La prison se trouvait presque au fond de l’impasse. C’était une antique bâtisse de trois étages, sombre, obscure, sinistre, comme toute prison. On se tromperait singulièrement si on se figurait que c’était une prison pour rire. C’était une prison très sérieuse au contraire, munie de tout ce qui peut constituer une bonne prison: portiers, guichetiers geôliers, gardes, bourreau et ses aides, chapelle et chapelain; bons et solides cachots, munis de fortes chaînes, de fers épais, depuis les combles jusqu’aux caves, qui s’enfonçaient de plusieurs étages dans les entrailles de la terre; chambre de torture: rien n’y manquait.

Seulement, comme la place était un peu exiguë, vu la quantité de prisonniers, comme les Dames n’étaient pas très riches, les malheureux qu’on y enfermait étaient un peu plus mal là qu’ailleurs. Voilà tout.

Ces détails peuvent paraître superflus. On reconnaîtra par la suite qu’ils étaient nécessaires. Il est même probable que nous serons obligé d’y revenir.

Plus avant dans l’impasse, accotée à la prison, se trouvait une maison plus petite, élevée de deux étages. Elle paraissait se dissimuler là. Avec ses fenêtres et sa porte toujours closes, elle semblait plus triste, plus morne, plus lugubre encore que la prison, sa voisine. Encore la prison s’animait-elle, elle. On y sentait palpiter la vie. La porte s’ouvrait et se fermait fréquemment. C’était un va-et-vient incessant de religieux, de religieuses, de geôliers qui entraient et sortaient. Tandis que, de mémoire de voisins, on n’avait vu s’ouvrir la porte massive de la petite maison qui passait pour inhabitée et appartenait à on ne savait qui.

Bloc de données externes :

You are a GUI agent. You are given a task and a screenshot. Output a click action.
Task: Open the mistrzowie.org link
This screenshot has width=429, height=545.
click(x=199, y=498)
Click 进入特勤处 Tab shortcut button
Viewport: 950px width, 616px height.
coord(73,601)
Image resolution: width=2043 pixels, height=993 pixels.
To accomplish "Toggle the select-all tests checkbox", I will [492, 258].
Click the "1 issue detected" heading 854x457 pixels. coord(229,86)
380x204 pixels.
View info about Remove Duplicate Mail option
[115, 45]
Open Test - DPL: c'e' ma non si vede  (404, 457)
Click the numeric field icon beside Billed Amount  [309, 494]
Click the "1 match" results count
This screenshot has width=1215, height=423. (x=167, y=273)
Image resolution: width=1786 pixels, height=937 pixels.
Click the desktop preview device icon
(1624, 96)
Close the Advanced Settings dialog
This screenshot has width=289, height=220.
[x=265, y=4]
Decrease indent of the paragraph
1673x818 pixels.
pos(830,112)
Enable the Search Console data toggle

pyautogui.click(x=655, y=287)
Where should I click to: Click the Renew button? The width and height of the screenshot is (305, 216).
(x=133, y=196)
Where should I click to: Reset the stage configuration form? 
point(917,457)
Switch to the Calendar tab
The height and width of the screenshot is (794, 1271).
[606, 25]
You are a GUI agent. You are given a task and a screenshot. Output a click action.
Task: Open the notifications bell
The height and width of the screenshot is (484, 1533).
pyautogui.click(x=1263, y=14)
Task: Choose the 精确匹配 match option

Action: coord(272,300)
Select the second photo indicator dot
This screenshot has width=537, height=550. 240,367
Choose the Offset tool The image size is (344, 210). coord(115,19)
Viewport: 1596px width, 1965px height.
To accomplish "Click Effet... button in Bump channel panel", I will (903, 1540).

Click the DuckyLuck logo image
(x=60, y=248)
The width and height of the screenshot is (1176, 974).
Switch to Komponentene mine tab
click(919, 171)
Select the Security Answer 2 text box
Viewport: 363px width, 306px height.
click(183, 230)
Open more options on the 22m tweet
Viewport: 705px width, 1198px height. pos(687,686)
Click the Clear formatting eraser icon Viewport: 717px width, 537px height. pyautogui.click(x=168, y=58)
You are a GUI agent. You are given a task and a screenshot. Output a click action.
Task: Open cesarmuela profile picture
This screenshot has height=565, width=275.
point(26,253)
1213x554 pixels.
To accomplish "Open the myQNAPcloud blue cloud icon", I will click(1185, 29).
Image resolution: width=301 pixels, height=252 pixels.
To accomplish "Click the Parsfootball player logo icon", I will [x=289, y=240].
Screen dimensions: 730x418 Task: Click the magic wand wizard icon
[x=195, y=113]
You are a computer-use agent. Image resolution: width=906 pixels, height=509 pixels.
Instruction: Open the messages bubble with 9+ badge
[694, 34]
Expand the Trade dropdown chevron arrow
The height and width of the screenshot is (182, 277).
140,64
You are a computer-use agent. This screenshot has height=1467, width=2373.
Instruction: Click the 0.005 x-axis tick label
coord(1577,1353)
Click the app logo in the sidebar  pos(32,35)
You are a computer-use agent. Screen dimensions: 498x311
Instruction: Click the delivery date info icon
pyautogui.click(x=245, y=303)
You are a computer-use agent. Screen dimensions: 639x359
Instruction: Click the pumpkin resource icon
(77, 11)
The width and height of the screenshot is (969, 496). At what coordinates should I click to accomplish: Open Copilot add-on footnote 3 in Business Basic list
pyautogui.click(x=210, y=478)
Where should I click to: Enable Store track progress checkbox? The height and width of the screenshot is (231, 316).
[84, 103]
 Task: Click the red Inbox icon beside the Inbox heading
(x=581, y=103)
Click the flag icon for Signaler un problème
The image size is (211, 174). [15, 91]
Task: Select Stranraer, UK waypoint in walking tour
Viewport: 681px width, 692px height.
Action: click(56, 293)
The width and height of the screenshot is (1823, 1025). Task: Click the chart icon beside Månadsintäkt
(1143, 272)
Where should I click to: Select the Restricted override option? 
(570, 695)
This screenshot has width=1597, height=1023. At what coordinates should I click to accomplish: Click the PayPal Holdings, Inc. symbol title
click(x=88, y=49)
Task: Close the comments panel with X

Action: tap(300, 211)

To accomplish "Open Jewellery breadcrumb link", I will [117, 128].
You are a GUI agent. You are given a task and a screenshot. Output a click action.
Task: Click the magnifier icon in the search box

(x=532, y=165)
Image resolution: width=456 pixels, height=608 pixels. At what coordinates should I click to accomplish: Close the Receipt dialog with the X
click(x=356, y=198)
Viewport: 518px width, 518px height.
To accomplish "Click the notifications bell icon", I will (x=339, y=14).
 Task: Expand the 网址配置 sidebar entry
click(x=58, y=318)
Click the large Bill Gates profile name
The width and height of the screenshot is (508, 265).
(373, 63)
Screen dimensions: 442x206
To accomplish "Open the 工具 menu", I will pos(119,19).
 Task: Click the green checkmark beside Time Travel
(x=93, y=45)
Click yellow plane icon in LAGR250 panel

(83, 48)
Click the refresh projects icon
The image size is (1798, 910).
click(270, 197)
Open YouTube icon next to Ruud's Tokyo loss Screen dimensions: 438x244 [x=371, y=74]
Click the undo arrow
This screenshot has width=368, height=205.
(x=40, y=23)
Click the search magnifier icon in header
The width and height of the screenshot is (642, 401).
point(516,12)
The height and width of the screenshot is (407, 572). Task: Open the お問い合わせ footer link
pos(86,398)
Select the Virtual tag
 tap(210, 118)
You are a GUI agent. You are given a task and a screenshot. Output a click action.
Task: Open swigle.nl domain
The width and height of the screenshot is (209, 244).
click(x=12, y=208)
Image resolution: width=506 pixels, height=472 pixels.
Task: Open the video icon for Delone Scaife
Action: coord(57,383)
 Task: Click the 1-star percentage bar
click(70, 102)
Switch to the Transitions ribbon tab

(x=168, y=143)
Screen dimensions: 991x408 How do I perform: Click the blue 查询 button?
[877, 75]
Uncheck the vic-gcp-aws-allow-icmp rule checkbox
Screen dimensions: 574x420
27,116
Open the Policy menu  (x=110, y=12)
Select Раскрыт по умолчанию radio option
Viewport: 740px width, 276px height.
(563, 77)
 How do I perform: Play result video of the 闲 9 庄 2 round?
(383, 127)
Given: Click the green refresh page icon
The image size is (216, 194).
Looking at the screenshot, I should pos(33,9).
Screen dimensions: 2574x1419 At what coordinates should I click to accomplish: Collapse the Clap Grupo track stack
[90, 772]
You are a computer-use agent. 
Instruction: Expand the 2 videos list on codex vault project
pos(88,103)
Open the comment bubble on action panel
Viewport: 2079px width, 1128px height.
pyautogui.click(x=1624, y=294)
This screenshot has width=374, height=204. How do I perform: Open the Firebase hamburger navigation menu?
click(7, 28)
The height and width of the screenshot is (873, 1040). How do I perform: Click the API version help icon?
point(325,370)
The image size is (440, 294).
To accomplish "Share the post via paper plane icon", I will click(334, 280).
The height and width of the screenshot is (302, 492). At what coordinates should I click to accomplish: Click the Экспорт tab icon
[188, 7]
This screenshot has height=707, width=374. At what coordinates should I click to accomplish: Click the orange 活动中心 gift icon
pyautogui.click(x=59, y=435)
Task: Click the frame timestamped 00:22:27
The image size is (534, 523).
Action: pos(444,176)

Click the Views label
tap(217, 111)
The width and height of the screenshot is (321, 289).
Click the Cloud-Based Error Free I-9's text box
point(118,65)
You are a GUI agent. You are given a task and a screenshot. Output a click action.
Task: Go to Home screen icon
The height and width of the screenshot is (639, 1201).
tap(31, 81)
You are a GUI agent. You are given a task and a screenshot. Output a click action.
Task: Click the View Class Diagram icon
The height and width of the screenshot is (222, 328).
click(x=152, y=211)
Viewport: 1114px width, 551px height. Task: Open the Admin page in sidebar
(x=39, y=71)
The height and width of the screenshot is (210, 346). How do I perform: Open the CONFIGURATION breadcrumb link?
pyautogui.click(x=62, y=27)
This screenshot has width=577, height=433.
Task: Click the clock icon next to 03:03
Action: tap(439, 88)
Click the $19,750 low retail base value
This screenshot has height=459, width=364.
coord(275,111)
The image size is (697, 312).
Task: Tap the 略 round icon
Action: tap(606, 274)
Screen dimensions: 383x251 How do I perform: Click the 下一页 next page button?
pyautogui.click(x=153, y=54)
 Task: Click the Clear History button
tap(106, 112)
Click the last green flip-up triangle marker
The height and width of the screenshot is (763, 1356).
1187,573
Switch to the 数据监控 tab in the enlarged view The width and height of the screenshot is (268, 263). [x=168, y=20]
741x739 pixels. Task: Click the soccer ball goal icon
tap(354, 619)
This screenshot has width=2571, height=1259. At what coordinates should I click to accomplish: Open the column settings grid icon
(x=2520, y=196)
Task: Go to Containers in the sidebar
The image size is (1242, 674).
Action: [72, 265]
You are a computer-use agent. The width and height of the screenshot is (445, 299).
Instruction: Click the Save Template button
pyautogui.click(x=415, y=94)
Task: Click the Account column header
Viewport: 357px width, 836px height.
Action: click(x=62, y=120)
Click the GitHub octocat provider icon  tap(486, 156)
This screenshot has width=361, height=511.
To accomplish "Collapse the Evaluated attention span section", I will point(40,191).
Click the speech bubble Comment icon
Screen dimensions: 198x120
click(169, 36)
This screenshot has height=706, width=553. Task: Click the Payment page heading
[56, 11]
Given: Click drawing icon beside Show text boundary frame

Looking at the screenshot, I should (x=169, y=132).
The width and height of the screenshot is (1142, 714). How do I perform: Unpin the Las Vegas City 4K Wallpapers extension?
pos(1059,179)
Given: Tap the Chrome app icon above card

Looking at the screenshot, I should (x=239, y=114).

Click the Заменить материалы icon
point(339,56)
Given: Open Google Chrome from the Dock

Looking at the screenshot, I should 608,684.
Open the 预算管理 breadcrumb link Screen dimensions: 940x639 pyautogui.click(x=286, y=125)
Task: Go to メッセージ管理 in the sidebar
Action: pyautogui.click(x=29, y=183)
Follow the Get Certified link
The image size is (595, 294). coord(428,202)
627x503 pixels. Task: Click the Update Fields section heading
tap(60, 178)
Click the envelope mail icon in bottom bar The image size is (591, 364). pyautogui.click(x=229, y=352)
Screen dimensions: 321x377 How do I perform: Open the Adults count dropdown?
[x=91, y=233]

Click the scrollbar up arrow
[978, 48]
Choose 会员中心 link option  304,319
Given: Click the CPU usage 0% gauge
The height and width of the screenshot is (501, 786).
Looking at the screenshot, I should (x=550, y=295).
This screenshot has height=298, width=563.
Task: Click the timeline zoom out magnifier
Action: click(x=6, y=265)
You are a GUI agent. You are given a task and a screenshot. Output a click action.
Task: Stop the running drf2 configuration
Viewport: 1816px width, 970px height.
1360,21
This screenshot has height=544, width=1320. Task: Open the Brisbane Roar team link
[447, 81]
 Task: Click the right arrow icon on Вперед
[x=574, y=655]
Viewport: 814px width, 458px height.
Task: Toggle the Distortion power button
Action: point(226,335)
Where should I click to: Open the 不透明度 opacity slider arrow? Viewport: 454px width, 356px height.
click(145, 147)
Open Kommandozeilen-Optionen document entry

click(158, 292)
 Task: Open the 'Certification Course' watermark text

Ce fut vers cette porte que se dirigea Acquaviva, la nuit étant complètement venue. Elle s’ouvrit sans bruit devant lui, et sans qu’il eût besoin de frapper. Et celui qui ouvrait, c’était encore frère Parfait Goulard. Il conduisit son chef tout en haut de la maison, sous les combles, et le fit entrer dans une petite chambre assez confortablement meublée.